(SUPPLIED DATA begins)
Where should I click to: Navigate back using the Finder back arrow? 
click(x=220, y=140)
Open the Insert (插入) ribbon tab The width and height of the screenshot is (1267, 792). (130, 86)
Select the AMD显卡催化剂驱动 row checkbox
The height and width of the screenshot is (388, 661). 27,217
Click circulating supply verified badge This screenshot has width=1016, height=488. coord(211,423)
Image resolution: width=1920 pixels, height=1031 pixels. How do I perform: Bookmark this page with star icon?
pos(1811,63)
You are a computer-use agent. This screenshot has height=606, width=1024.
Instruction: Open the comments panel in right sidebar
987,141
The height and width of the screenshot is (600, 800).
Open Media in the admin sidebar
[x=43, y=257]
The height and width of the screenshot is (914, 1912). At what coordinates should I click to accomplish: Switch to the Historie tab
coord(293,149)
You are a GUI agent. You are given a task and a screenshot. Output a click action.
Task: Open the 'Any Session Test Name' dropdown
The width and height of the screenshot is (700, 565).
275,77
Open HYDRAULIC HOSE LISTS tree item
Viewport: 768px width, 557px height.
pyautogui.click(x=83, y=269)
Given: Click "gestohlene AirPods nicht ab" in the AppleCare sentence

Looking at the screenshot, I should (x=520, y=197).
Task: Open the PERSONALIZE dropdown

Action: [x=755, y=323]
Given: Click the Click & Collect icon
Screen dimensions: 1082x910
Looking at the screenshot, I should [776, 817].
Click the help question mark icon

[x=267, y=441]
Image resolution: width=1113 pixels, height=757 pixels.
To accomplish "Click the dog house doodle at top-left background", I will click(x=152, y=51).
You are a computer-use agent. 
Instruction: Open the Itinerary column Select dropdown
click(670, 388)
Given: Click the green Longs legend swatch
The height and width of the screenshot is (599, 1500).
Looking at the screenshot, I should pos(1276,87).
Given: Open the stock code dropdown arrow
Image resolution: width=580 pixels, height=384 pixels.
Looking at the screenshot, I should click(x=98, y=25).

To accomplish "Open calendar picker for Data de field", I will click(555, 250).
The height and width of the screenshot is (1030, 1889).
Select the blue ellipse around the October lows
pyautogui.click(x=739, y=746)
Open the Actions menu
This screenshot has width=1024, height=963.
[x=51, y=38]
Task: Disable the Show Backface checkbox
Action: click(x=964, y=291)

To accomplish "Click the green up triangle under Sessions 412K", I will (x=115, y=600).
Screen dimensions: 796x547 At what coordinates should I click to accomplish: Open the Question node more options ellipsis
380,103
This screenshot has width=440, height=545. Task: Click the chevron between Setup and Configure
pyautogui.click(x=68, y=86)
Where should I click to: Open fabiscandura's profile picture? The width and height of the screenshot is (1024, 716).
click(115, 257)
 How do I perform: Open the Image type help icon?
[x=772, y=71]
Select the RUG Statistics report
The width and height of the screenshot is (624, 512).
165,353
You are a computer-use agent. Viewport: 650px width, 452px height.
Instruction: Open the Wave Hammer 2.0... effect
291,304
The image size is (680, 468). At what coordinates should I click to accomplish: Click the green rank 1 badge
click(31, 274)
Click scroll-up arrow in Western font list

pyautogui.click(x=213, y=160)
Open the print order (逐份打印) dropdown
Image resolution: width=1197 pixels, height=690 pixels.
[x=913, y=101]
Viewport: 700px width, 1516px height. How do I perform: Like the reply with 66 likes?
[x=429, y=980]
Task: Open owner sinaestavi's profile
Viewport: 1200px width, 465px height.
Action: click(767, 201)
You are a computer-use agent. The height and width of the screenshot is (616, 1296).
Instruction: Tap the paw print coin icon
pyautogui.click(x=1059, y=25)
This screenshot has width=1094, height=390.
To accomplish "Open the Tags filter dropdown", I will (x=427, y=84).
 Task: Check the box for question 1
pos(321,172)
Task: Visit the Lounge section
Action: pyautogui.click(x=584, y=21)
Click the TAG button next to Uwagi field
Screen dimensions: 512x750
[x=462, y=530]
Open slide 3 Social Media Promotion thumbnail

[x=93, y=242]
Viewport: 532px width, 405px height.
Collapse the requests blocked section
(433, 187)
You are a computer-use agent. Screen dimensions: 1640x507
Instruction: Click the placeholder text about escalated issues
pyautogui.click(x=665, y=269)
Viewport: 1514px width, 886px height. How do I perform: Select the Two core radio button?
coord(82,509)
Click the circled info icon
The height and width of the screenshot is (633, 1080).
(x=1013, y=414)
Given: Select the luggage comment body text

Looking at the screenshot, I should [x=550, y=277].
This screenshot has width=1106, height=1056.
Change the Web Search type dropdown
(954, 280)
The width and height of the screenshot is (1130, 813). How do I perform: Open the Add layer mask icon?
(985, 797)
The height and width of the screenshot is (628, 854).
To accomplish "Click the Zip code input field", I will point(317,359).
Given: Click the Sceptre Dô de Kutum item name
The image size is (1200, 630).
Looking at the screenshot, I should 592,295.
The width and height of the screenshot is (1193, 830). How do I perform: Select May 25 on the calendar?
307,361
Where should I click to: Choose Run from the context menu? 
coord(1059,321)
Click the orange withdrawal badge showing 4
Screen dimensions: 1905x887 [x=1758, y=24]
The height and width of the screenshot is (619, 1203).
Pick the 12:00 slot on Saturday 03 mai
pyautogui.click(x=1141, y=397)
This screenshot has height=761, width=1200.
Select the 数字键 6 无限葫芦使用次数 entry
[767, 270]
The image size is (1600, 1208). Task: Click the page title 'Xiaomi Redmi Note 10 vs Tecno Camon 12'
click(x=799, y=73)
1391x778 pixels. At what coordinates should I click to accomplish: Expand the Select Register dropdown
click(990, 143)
(SUPPLIED DATA ends)
Each of the records shown above needs to be repeated exactly.

### OUTPUT FOR THIS EXERCISE
Where should I click to: Navigate back using the Finder back arrow? 
click(x=220, y=140)
Open the Insert (插入) ribbon tab The width and height of the screenshot is (1267, 792). (130, 86)
Select the AMD显卡催化剂驱动 row checkbox
The height and width of the screenshot is (388, 661). 27,217
Click circulating supply verified badge This screenshot has width=1016, height=488. coord(211,423)
Image resolution: width=1920 pixels, height=1031 pixels. How do I perform: Bookmark this page with star icon?
pos(1811,63)
You are a computer-use agent. This screenshot has height=606, width=1024.
Instruction: Open the comments panel in right sidebar
987,141
The height and width of the screenshot is (600, 800).
Open Media in the admin sidebar
[x=43, y=257]
The height and width of the screenshot is (914, 1912). At what coordinates should I click to accomplish: Switch to the Historie tab
coord(293,149)
You are a GUI agent. You are given a task and a screenshot. Output a click action.
Task: Open the 'Any Session Test Name' dropdown
The width and height of the screenshot is (700, 565).
275,77
Open HYDRAULIC HOSE LISTS tree item
Viewport: 768px width, 557px height.
pyautogui.click(x=83, y=269)
Given: Click "gestohlene AirPods nicht ab" in the AppleCare sentence

Looking at the screenshot, I should (x=520, y=197).
Task: Open the PERSONALIZE dropdown

Action: [x=755, y=323]
Given: Click the Click & Collect icon
Screen dimensions: 1082x910
Looking at the screenshot, I should [776, 817].
Click the help question mark icon

[x=267, y=441]
Image resolution: width=1113 pixels, height=757 pixels.
To accomplish "Click the dog house doodle at top-left background", I will click(x=152, y=51).
You are a computer-use agent. 
Instruction: Open the Itinerary column Select dropdown
click(670, 388)
Given: Click the green Longs legend swatch
The height and width of the screenshot is (599, 1500).
Looking at the screenshot, I should pos(1276,87).
Given: Open the stock code dropdown arrow
Image resolution: width=580 pixels, height=384 pixels.
Looking at the screenshot, I should click(x=98, y=25).

To accomplish "Open calendar picker for Data de field", I will click(555, 250).
The height and width of the screenshot is (1030, 1889).
Select the blue ellipse around the October lows
pyautogui.click(x=739, y=746)
Open the Actions menu
This screenshot has width=1024, height=963.
[x=51, y=38]
Task: Disable the Show Backface checkbox
Action: click(x=964, y=291)

To accomplish "Click the green up triangle under Sessions 412K", I will (x=115, y=600).
Screen dimensions: 796x547 At what coordinates should I click to accomplish: Open the Question node more options ellipsis
380,103
This screenshot has width=440, height=545. Task: Click the chevron between Setup and Configure
pyautogui.click(x=68, y=86)
Where should I click to: Open fabiscandura's profile picture? The width and height of the screenshot is (1024, 716).
click(115, 257)
 How do I perform: Open the Image type help icon?
[x=772, y=71]
Select the RUG Statistics report
The width and height of the screenshot is (624, 512).
165,353
You are a computer-use agent. Viewport: 650px width, 452px height.
Instruction: Open the Wave Hammer 2.0... effect
291,304
The image size is (680, 468). At what coordinates should I click to accomplish: Click the green rank 1 badge
click(31, 274)
Click scroll-up arrow in Western font list

pyautogui.click(x=213, y=160)
Open the print order (逐份打印) dropdown
Image resolution: width=1197 pixels, height=690 pixels.
[x=913, y=101]
Viewport: 700px width, 1516px height. How do I perform: Like the reply with 66 likes?
[x=429, y=980]
Task: Open owner sinaestavi's profile
Viewport: 1200px width, 465px height.
Action: click(767, 201)
You are a computer-use agent. The height and width of the screenshot is (616, 1296).
Instruction: Tap the paw print coin icon
pyautogui.click(x=1059, y=25)
This screenshot has width=1094, height=390.
To accomplish "Open the Tags filter dropdown", I will (x=427, y=84).
 Task: Check the box for question 1
pos(321,172)
Task: Visit the Lounge section
Action: pyautogui.click(x=584, y=21)
Click the TAG button next to Uwagi field
Screen dimensions: 512x750
[x=462, y=530]
Open slide 3 Social Media Promotion thumbnail

[x=93, y=242]
Viewport: 532px width, 405px height.
Collapse the requests blocked section
(433, 187)
You are a computer-use agent. Screen dimensions: 1640x507
Instruction: Click the placeholder text about escalated issues
pyautogui.click(x=665, y=269)
Viewport: 1514px width, 886px height. How do I perform: Select the Two core radio button?
coord(82,509)
Click the circled info icon
The height and width of the screenshot is (633, 1080).
(x=1013, y=414)
Given: Select the luggage comment body text

Looking at the screenshot, I should [x=550, y=277].
This screenshot has width=1106, height=1056.
Change the Web Search type dropdown
(954, 280)
The width and height of the screenshot is (1130, 813). How do I perform: Open the Add layer mask icon?
(985, 797)
The height and width of the screenshot is (628, 854).
To accomplish "Click the Zip code input field", I will point(317,359).
Given: Click the Sceptre Dô de Kutum item name
The image size is (1200, 630).
Looking at the screenshot, I should 592,295.
The width and height of the screenshot is (1193, 830). How do I perform: Select May 25 on the calendar?
307,361
Where should I click to: Choose Run from the context menu? 
coord(1059,321)
Click the orange withdrawal badge showing 4
Screen dimensions: 1905x887 [x=1758, y=24]
The height and width of the screenshot is (619, 1203).
Pick the 12:00 slot on Saturday 03 mai
pyautogui.click(x=1141, y=397)
This screenshot has height=761, width=1200.
Select the 数字键 6 无限葫芦使用次数 entry
[767, 270]
The image size is (1600, 1208). Task: Click the page title 'Xiaomi Redmi Note 10 vs Tecno Camon 12'
click(x=799, y=73)
1391x778 pixels. At what coordinates should I click to accomplish: Expand the Select Register dropdown
click(990, 143)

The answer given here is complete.